Reliable Messaging

You are here: Design Patterns for High Performance > Reliable Messaging > Implementation

Reliable Messaging

Packets sent by a middleware may be lost by the physical network or dropped by routers, switches and even the operating system of the subscribing applications when buffers become full. In reliable messaging, the middleware keeps track of whether or not data sent has been received by subscribing applications, and will resend data that was lost on transmission.

Like most reliable protocols (including TCP), the reliability protocol used by RTI uses additional packets on the network, called metadata, to know when user data packets are lost and need to be resent. RTI offers the user a comprehensive set of tunable parameters that control how many and how often metadata packets are sent, how much memory is used for internal buffers that help overcome intermittent data losses, and how to detect and respond to a reliable subscriber that either falls behind or otherwise disconnects.

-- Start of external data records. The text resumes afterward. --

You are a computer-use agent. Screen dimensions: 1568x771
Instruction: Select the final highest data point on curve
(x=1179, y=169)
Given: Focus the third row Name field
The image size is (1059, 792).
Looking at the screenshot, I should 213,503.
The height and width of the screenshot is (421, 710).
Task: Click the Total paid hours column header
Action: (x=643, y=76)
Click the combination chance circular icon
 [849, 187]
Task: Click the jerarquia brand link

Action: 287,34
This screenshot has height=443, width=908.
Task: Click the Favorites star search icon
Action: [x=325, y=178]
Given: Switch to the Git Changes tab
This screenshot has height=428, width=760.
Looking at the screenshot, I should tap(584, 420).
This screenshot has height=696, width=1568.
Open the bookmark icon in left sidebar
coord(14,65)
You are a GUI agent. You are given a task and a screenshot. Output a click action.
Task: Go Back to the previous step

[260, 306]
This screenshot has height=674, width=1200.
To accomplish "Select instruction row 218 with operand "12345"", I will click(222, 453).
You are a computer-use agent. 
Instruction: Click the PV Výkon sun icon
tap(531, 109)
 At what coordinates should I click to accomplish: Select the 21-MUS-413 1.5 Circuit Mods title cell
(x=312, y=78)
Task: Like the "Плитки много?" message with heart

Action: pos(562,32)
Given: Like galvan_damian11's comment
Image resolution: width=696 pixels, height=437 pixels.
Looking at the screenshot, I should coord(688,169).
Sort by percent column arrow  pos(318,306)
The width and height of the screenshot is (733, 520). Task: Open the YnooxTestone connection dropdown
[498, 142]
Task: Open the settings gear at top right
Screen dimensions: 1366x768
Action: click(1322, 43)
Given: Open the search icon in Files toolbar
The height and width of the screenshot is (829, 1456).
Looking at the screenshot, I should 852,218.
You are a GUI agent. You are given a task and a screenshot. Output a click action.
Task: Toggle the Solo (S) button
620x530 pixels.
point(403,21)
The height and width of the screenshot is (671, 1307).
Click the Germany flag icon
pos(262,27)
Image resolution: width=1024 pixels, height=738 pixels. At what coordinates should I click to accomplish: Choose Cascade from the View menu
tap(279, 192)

When users want applications to exchange messages reliably, there is always a need to trade-off between performance and memory requirements. When strictly reliable communication is enabled, every written DDS sample will be kept by Connext DDS inside an internal buffer until all known reliable subscribers acknowledge receiving the DDS sample1Connext DDS also supports reliability based only on negative acknowledgements ("NACK-only reliability"). This feature is described in detail in the User's Manual (Section 6.5.2.3) but is beyond the scope of this document..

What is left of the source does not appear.